:: STORED ROWS ::
-*-
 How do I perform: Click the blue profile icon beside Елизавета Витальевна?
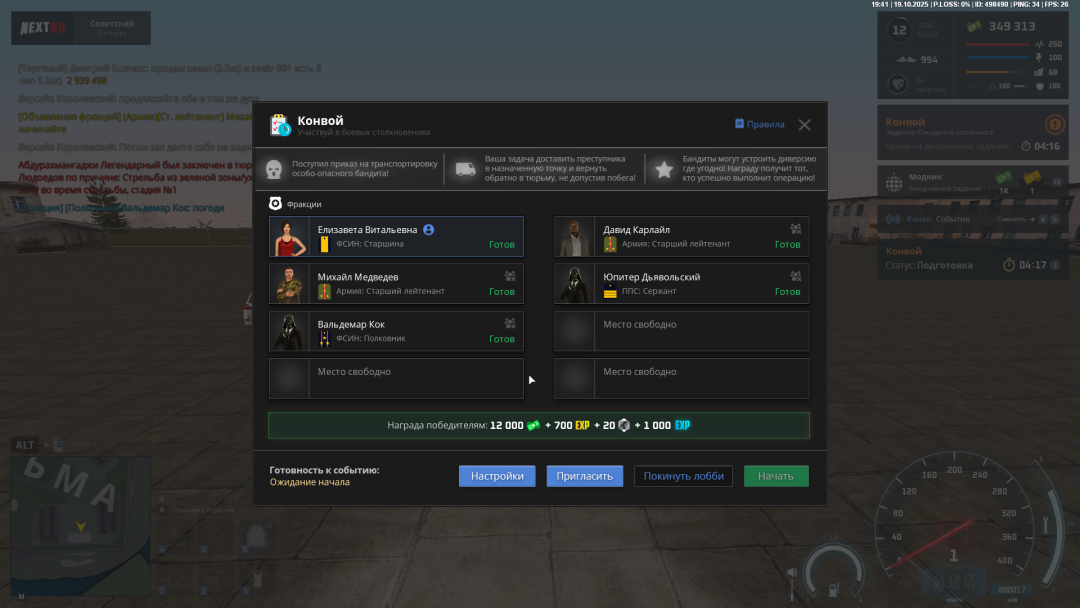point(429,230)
-*-
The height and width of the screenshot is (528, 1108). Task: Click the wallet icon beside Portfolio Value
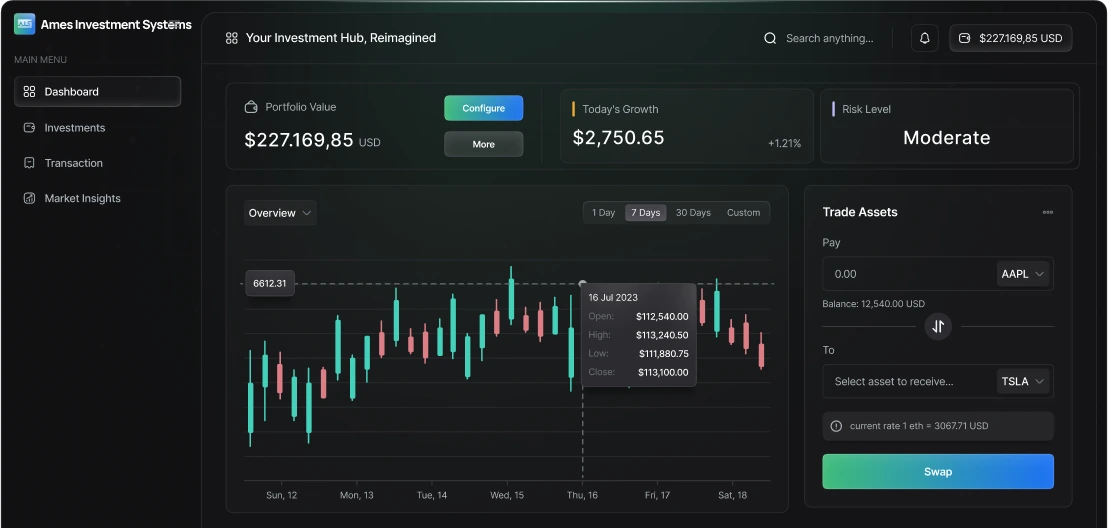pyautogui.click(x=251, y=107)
-*-
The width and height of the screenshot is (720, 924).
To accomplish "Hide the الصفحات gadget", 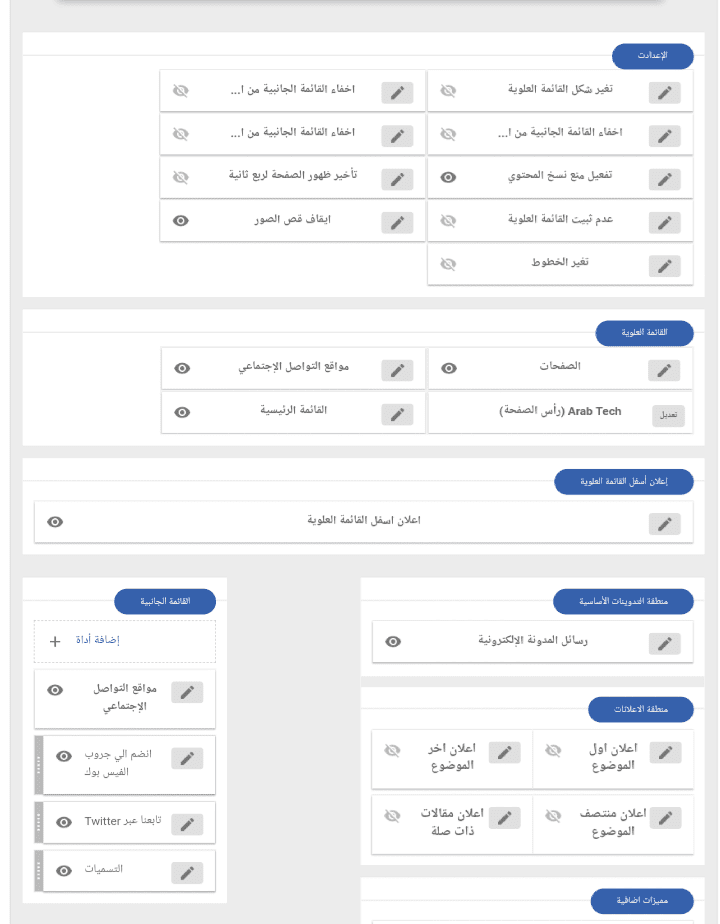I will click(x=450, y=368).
-*-
:: EXERCISE OBJECTIVE ::
Rewrite the lines between the one holding "How do I perform: Click" and the one holding "point(429,230)", inclusive, as a numbered list with blank lines dropped. Leave the pictures out of your answer.

:: RESPONSE FOR THIS EXERCISE ::
1.  How do I perform: Click the blue profile icon beside Елизавета Витальевна?
2. point(429,230)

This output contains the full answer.